ABOUT THIS EXERCISE:
For each line below that includes the word "pixels", make a copy.
*** Opening of STORED DATA ***
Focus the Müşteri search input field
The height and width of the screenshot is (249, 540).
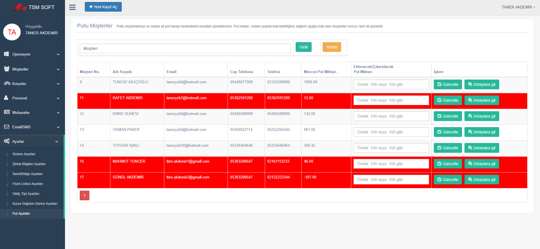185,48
*** Close of STORED DATA ***
*** Opening of STORED DATA ***
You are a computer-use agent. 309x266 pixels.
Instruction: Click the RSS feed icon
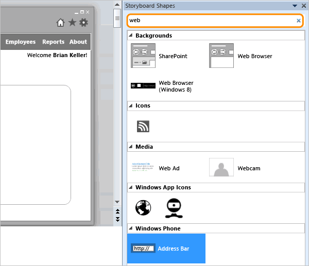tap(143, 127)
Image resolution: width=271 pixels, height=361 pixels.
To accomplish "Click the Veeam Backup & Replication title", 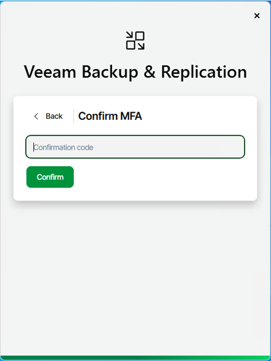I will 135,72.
*** Close of STORED DATA ***
FINAL ANSWER:
You are a computer-use agent. 309x266 pixels.
Image resolution: width=271 pixels, height=361 pixels.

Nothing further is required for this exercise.